*ТЕКСТ ДЛЯ ЧТЕНИЯ*:
□ □ □ □ □
Иные скажут, что времена такого рода преступлений давно миновали, что больше на земле не будет Бар-Кохбы, Магомета, Иоанна Лейденского{841} и им подобных, что пламя религиозных войн угасло; но думать так — значит, по-моему, делать слишком много чести человеческой природе. Отрава фанатизма существует и поныне, хотя распространена и не столь широко; эта чума, на первый взгляд обезвреженная, то и дело порождает новые миазмы, способные заразить всю землю. Разве не в наши дни севеннские пророки{842} убивали во имя божье тех членов своей секты, которые не проявляли должной покорности?
□ □ □ □ □
*ДАННЫЕ*:
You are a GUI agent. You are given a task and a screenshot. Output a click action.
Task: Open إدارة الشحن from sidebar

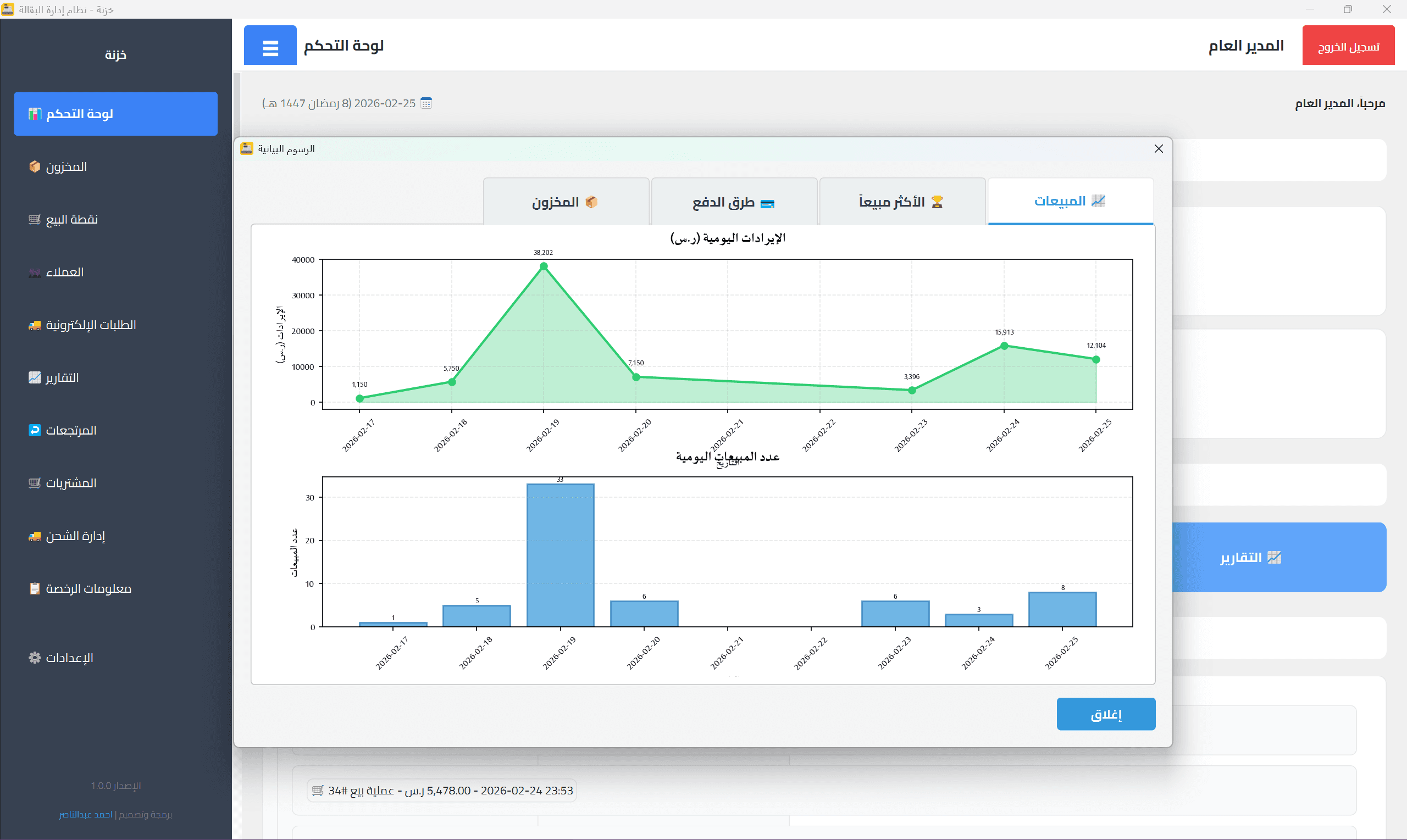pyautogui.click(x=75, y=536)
□ □ □ □ □
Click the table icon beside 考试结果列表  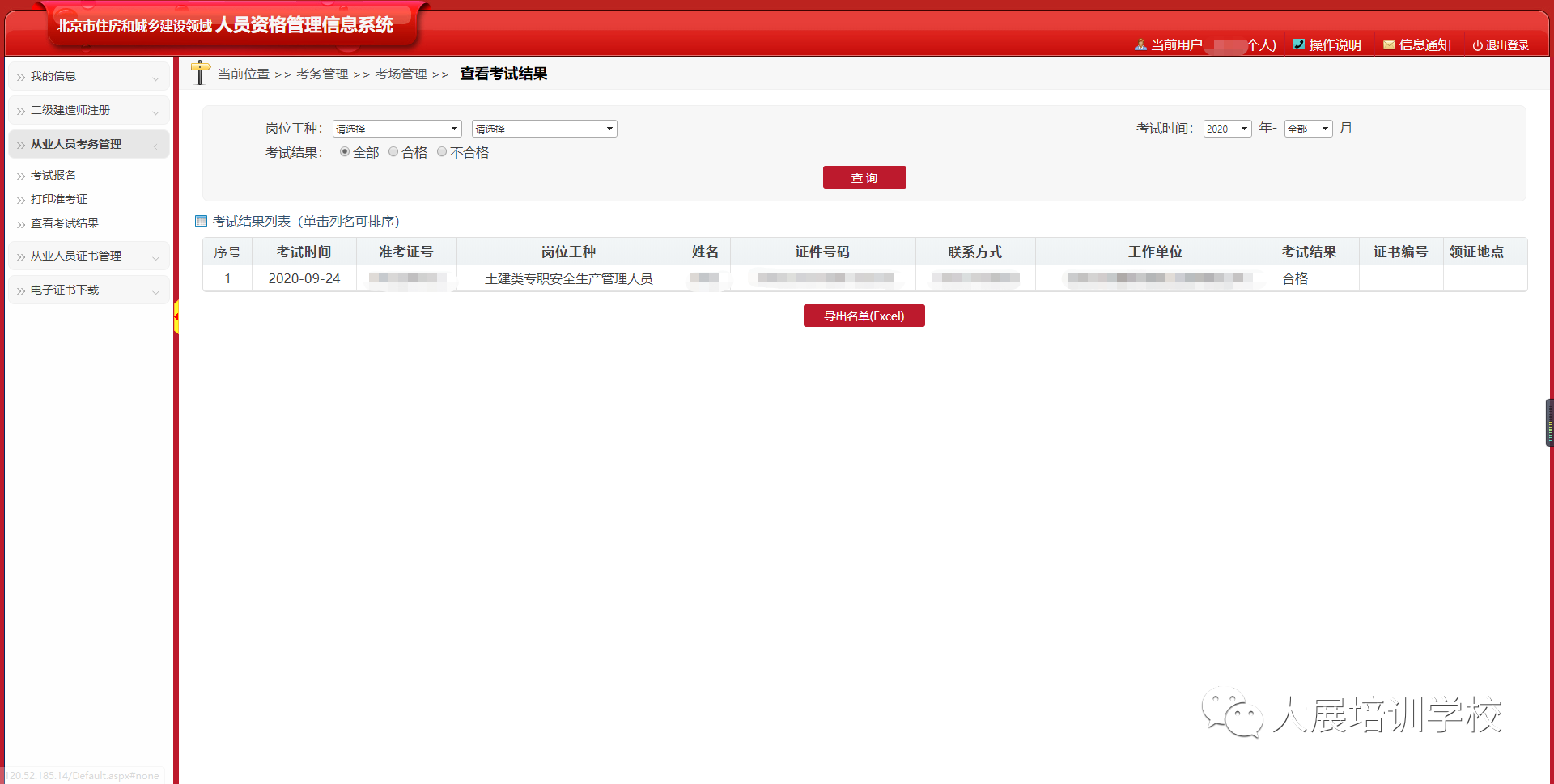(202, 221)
□ □ □ □ □
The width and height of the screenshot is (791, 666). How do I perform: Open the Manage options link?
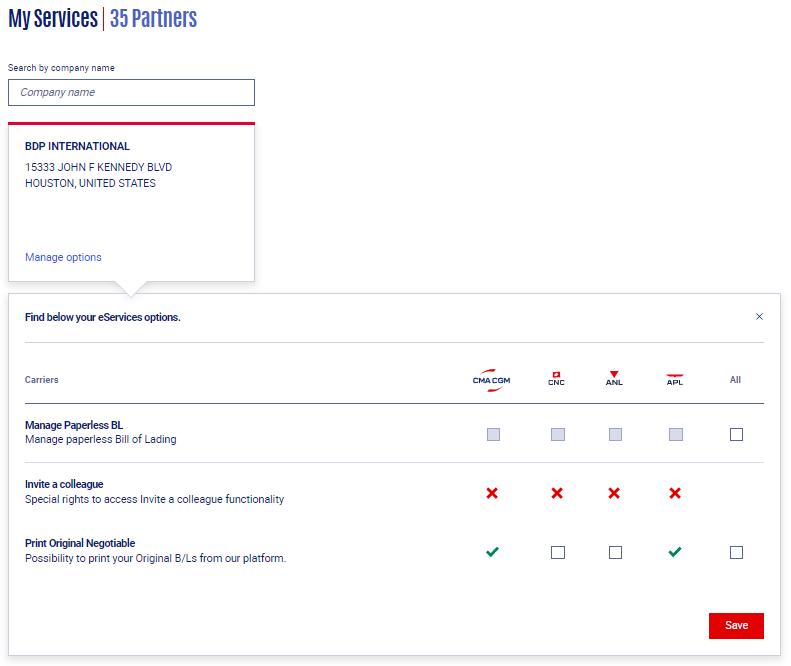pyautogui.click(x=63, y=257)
□ □ □ □ □
*ЗАДАНИЕ 1*: Изложите текст о фанатизме в двух предложениях.
*ЗАДАНИЕ 2*: Продолжите рассуждение о фанатизме после его последнего предложения.
Записи взяты из другого источника.

*ОТВЕТ 1*: В тексте утверждается, что мнение, будто времена подобных преступлений миновали и пламя религиозных войн угасло, делает слишком много чести человеческой природе. Отрава фанатизма существует и поныне, хотя распространена не столь широко, и пример тому — севеннские пророки, которые в наши дни убивали во имя божье непокорных членов своей секты.

*ОТВЕТ 2*:
События, выведенные мною в этой пиесе, устрашающи; не знаю, заходил ли когда-либо театр так далеко в живописании ужасного. Молодой человек, добродетельный от рождения, попадает под власть фанатизма и убивает старца, который любит его; он думает, что служит богу, а на деле, сам того не ведая, становится отцеубийцей; на это преступление его посылает злодей и обманщик и в награду за убийство сулит ему кровосмесительную любовь. Должен признать, что вывожу на подмостки театра нечто омерзительное; но ведь и Вы, Ваше величество, не считаете, что трагедия должна показывать только объяснения в любви, ревность и бракосочетание.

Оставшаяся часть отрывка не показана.